* **Activity**
If a line includes the word "computer", it belongs in the count; state the total for the data below and add nothing.

* **Listed records**

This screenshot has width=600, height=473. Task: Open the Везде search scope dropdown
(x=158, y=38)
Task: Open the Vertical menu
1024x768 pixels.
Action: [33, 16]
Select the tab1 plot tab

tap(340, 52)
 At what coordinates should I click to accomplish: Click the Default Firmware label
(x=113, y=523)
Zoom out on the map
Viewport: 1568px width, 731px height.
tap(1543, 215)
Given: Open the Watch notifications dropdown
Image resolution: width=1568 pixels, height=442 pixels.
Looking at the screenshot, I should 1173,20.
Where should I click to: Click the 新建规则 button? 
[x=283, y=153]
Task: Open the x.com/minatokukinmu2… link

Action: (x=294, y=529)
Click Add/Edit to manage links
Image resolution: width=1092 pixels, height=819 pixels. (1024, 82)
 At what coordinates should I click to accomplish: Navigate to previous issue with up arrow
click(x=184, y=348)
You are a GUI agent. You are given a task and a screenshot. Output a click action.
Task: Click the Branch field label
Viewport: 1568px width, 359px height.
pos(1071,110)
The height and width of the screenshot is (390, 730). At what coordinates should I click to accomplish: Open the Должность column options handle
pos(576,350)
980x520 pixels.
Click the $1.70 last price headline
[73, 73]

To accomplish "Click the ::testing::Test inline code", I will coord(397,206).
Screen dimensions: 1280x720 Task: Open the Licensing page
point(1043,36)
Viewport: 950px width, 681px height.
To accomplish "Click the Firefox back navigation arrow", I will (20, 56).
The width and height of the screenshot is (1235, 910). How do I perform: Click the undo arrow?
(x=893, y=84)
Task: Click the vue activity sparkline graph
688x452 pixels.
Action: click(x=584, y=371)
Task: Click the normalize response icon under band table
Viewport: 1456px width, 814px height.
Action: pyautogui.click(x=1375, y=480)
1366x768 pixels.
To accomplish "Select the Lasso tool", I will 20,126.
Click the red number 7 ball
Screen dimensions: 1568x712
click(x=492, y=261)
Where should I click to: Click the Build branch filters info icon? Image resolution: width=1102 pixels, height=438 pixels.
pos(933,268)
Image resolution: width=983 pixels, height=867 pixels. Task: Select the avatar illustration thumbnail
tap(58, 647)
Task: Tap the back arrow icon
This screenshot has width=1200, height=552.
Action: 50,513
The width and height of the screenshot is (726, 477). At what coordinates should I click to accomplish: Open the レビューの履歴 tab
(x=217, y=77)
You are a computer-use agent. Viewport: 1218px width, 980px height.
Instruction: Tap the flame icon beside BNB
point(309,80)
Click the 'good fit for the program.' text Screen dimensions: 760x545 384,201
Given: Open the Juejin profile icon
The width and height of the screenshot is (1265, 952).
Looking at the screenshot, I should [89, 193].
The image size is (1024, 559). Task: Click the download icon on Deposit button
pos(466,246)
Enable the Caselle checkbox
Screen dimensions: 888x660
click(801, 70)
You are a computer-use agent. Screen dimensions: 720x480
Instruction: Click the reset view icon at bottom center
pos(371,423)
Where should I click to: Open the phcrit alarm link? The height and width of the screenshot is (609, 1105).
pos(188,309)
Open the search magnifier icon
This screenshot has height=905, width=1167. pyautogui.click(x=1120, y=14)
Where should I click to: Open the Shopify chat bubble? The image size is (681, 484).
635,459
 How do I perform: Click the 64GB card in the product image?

* **Solution for this problem**
2